- Dataset records -
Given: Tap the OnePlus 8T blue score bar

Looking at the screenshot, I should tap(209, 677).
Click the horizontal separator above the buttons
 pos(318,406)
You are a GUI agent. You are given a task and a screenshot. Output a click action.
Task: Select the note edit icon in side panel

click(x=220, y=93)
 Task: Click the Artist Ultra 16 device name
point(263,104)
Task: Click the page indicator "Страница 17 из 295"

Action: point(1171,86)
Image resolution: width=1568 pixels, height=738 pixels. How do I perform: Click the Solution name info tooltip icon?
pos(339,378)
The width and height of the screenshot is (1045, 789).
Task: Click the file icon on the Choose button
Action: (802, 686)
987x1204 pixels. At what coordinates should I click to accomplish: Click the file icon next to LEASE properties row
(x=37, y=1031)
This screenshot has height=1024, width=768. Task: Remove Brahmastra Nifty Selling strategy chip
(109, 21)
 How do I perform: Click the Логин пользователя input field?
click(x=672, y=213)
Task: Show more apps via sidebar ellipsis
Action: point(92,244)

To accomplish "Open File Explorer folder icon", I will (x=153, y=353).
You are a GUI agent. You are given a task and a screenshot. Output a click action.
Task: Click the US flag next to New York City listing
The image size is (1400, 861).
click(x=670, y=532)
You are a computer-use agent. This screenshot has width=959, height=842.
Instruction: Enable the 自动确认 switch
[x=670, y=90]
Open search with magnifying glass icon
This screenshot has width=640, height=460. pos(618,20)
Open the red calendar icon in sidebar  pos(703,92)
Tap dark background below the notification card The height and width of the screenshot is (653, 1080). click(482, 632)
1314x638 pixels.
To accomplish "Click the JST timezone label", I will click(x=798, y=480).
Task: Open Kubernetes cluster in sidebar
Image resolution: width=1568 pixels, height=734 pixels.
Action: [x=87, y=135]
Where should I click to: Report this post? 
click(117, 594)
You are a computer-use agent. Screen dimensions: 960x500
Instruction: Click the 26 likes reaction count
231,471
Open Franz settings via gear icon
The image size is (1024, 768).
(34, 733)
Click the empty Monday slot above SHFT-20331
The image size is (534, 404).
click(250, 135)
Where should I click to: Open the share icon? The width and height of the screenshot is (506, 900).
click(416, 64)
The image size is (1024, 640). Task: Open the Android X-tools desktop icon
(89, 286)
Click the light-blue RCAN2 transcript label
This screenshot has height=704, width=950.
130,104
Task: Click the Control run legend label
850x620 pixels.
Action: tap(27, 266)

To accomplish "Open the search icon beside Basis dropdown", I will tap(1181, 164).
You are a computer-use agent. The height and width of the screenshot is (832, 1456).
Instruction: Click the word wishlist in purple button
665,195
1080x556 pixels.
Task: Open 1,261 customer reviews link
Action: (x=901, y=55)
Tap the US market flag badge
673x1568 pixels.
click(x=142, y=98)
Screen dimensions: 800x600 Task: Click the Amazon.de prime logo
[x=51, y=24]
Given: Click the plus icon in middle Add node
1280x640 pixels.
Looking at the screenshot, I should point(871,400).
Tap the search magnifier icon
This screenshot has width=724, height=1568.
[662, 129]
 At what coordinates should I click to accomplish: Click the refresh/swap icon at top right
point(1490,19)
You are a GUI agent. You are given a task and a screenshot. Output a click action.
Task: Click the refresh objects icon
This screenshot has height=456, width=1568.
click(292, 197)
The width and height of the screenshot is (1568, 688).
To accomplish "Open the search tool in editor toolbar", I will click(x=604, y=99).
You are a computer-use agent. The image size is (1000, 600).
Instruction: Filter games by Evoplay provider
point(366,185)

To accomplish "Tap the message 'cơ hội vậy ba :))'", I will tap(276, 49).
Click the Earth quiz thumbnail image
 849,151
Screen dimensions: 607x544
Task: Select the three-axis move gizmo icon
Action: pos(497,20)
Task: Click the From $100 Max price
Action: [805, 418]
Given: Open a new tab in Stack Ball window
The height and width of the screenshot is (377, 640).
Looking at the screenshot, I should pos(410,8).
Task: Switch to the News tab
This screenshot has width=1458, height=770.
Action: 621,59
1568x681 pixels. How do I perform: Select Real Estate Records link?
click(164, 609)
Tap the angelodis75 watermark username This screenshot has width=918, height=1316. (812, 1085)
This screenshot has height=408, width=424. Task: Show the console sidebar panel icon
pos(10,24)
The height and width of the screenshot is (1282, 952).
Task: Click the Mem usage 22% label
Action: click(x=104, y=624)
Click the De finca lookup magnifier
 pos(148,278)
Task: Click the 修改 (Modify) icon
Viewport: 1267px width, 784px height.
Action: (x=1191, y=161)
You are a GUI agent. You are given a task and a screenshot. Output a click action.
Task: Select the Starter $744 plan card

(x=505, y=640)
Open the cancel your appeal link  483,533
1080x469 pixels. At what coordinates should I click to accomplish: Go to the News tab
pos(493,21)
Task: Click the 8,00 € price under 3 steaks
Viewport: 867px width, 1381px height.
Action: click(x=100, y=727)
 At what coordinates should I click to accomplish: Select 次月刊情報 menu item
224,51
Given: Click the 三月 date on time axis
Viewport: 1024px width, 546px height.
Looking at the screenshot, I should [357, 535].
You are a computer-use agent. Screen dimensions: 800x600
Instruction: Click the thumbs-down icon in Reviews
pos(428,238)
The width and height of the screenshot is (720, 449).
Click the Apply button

- To do -
Filter the listing down to the lines holding the word "will", and return those.

- Result of this task -
To accomplish "Open File Explorer folder icon", I will (x=153, y=353).
To accomplish "Click the JST timezone label", I will click(x=798, y=480).
To accomplish "Open the search icon beside Basis dropdown", I will tap(1181, 164).
To accomplish "Open the search tool in editor toolbar", I will click(x=604, y=99).
To accomplish "Tap the message 'cơ hội vậy ba :))'", I will tap(276, 49).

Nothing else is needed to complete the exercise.